Sharp drop in liquor shop licence applications in Warangal, Karimnagar

The highest number of applications were received for shops in Nadikuda mandal headquarters (96 applications) and Peddavangara mandal headquarters in Mahbubabad district (107 applications).
Image used for representative purposes only.
Image used for representative purposes only.(File Photo)
Updated on: 
1 min read

WARANGAL/KARIMNAGAR: For some reason, there has been a sharp drop in number of applications for liquor shop licences for the 2025-27 period in the erstwhile Warangal and Karimnagar districts.

According to Warangal Deputy Commissioner of Excise G Anjan Rao, a total of 9,700 applications have been received for 294 shops in the erstwhile Warangal district this term, which is far less than 16,000 applications received last term.

In this district, the department earned Rs 291 crore through application fees. It may be mentioned here that the application fee for this term has been increased to Rs 3 lakh from last term’s Rs 2 lakh.

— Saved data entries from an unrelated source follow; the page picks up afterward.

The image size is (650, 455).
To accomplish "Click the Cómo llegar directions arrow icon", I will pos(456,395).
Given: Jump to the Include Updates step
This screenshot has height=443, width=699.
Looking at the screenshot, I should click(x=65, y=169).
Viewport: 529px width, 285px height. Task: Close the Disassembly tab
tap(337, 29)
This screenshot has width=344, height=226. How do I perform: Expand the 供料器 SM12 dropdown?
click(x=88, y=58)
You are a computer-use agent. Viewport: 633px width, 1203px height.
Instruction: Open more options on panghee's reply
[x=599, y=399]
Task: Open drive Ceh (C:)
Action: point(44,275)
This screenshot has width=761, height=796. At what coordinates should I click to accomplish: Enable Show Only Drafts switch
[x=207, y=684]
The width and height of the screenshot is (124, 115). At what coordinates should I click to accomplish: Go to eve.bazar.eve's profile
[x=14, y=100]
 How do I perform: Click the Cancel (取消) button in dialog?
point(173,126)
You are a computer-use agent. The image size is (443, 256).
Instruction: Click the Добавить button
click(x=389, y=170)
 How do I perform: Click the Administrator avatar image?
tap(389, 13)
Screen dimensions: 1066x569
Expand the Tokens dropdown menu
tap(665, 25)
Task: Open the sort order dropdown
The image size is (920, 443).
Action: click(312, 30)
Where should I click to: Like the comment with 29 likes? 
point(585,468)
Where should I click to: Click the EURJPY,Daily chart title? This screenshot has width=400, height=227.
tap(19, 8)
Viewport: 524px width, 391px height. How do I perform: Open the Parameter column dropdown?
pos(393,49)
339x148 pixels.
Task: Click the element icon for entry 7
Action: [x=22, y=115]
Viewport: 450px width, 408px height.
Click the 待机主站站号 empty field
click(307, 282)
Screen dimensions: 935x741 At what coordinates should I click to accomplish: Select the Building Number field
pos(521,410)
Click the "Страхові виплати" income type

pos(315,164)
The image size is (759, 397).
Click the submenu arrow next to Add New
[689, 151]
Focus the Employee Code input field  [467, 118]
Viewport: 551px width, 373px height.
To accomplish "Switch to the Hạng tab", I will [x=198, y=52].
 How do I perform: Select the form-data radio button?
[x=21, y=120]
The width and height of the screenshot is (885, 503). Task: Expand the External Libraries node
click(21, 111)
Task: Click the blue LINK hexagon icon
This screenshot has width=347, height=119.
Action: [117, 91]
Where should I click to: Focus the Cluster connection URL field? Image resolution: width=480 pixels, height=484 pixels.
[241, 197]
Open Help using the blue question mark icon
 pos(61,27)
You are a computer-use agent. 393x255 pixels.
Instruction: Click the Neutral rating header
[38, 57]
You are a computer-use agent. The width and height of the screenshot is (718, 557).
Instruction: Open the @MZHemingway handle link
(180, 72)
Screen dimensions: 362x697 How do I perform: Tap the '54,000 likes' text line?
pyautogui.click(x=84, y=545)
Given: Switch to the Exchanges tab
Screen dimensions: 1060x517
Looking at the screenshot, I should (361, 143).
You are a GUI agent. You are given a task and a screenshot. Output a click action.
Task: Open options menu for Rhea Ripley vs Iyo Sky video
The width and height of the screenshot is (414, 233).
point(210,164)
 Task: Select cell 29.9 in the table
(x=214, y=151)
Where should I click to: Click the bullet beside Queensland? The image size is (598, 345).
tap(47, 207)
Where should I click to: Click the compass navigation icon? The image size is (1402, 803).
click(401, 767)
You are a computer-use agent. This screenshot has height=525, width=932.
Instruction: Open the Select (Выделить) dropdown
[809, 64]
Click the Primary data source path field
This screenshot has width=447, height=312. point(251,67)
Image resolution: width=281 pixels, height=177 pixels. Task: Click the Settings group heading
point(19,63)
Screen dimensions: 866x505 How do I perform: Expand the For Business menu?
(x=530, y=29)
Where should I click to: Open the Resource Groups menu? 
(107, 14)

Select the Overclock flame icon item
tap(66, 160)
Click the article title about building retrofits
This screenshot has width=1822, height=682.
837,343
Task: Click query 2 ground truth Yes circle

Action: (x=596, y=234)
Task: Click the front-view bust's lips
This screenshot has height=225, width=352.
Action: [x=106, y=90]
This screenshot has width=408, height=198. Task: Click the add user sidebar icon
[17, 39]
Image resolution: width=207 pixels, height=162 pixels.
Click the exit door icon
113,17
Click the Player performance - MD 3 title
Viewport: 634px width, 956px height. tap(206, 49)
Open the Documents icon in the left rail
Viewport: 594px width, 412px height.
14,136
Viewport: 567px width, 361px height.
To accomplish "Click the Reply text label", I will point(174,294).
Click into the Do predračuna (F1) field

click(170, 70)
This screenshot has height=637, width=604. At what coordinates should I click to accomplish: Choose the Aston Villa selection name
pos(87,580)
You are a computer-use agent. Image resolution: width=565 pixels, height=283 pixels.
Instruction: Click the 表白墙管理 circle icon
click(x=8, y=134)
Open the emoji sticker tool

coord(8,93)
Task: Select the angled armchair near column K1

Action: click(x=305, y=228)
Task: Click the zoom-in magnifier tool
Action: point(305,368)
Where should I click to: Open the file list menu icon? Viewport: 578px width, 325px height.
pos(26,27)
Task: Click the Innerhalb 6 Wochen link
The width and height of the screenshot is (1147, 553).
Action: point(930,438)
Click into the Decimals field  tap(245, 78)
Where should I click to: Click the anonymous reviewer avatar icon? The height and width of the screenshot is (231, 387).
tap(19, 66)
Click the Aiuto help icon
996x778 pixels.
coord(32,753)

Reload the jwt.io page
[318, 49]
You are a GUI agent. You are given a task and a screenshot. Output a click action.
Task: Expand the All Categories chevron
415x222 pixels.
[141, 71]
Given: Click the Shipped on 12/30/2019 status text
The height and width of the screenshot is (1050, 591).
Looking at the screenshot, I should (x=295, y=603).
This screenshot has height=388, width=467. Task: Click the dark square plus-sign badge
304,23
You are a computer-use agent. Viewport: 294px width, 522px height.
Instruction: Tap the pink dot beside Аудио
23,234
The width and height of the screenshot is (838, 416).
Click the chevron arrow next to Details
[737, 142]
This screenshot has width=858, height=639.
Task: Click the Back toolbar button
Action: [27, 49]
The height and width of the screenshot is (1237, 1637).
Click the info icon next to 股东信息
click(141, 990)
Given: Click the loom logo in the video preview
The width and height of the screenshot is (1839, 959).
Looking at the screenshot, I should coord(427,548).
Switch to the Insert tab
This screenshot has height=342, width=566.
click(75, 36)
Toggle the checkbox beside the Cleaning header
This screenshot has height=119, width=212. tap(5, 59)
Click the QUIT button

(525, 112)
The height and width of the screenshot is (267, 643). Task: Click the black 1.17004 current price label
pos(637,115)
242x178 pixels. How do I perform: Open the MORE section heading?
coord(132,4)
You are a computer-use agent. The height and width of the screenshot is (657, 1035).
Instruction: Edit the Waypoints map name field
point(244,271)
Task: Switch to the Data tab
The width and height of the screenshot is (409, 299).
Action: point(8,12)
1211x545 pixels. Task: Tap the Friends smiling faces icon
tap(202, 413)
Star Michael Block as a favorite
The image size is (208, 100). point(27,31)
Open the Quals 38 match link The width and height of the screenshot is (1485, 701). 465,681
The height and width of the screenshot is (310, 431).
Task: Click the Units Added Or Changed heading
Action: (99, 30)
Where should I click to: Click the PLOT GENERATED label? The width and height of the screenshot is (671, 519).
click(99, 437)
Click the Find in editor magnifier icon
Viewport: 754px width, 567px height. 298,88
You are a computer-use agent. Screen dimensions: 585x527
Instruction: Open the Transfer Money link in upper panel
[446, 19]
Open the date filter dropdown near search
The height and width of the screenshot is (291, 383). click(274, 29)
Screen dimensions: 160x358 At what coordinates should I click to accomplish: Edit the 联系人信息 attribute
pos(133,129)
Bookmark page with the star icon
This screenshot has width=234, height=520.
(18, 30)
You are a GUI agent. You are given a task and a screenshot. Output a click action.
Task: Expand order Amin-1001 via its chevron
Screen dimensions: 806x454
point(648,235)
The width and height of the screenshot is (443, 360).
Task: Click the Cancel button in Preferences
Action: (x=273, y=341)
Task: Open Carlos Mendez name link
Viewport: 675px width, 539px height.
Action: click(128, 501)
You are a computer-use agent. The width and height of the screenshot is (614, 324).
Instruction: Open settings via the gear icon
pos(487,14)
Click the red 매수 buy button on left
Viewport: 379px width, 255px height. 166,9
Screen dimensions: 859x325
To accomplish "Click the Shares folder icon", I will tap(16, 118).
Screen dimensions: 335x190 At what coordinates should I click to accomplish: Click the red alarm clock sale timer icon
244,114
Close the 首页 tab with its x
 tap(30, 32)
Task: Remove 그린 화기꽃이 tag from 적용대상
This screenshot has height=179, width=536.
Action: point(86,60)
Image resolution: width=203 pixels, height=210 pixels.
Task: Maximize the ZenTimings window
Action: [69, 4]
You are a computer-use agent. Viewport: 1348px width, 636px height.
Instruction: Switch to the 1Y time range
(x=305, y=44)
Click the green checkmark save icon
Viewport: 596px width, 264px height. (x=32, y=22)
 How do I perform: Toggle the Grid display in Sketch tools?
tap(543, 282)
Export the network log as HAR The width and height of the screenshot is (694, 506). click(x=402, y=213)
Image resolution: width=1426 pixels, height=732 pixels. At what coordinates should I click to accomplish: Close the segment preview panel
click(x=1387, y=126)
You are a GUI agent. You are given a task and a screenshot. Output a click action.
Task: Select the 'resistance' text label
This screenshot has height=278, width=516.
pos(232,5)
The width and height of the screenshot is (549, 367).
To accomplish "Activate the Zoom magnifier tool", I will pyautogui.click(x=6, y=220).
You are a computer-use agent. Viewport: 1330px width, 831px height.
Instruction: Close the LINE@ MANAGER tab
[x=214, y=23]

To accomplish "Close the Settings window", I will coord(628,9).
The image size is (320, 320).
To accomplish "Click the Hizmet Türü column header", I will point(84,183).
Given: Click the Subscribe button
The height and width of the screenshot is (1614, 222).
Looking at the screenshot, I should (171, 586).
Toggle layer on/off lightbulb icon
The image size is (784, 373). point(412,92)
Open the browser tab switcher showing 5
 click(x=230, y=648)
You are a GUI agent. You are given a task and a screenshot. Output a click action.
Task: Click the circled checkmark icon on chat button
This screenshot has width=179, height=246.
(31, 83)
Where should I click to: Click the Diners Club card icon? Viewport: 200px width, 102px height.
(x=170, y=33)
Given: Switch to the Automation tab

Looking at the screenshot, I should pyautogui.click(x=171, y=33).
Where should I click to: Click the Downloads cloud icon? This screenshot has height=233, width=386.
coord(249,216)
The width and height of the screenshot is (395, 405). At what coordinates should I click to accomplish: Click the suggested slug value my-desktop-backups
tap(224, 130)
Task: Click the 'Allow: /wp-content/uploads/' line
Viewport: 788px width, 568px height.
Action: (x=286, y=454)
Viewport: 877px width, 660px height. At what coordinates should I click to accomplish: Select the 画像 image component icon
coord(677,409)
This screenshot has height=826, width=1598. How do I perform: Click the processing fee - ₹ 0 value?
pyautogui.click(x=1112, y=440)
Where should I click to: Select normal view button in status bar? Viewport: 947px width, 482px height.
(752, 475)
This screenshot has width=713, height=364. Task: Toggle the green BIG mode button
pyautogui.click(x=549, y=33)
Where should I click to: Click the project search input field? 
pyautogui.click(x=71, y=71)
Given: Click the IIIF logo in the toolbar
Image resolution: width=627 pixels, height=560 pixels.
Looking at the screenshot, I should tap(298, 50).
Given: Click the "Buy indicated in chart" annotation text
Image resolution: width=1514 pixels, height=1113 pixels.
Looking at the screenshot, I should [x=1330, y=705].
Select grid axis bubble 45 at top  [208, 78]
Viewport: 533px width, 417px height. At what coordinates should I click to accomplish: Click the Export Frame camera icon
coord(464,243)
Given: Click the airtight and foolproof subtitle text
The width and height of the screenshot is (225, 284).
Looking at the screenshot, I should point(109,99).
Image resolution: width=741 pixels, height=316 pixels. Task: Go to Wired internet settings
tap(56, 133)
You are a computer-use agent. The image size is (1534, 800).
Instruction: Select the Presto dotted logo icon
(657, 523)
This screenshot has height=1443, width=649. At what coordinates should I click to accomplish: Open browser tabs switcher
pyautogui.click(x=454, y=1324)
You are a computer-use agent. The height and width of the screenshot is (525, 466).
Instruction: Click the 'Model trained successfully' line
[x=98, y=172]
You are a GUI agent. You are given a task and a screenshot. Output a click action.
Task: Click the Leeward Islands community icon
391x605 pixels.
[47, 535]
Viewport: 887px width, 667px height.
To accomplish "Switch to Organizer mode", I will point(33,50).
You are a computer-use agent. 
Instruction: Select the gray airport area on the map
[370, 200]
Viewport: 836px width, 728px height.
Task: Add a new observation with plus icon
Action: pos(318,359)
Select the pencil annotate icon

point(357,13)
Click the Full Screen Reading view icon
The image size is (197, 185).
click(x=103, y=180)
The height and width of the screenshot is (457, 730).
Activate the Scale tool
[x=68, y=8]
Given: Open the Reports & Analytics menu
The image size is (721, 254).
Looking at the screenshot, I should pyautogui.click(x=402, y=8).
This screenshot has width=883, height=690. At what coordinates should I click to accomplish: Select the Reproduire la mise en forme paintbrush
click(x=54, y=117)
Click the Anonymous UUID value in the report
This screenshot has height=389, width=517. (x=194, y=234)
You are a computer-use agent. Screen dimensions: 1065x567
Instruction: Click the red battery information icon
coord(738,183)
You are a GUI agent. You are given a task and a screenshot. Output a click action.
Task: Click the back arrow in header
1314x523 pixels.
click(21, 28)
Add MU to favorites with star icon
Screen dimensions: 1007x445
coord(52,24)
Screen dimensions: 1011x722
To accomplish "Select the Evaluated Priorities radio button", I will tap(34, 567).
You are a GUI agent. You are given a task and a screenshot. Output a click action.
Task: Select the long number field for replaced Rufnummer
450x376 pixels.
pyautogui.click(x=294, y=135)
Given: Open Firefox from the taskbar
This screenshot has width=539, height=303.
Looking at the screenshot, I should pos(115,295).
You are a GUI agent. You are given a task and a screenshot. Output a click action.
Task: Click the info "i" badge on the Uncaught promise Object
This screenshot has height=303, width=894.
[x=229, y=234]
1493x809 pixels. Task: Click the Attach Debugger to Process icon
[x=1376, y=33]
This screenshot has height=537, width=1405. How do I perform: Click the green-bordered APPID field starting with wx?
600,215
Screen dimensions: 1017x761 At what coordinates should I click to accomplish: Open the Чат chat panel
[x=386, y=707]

As per the data obtained by TNIE, the department received 1,822 applications for 57 shops in Warangal district, 1,672 applications for 61 shops in Mahbubabad and 3,055 applications for 67 shops in Hanamkonda.

The highest number of applications were received for shops in Nadikuda mandal headquarters (96 applications) and Peddavangara mandal headquarters in Mahbubabad district (107 applications).

Meanwhile, in the erstwhile Karimnagar district, the department received 7,171 applications, which is 3,538 fewer than 10,709 received for the 2023-25 licence period.

According to the Deputy Commissioner of Prohibition and Excise, a total of 7,171 applications were received for 287 liquor shops. Karimnagar district received the highest number at 2,635 applications, while Rajanna-Sircilla received the lowest at 1,324.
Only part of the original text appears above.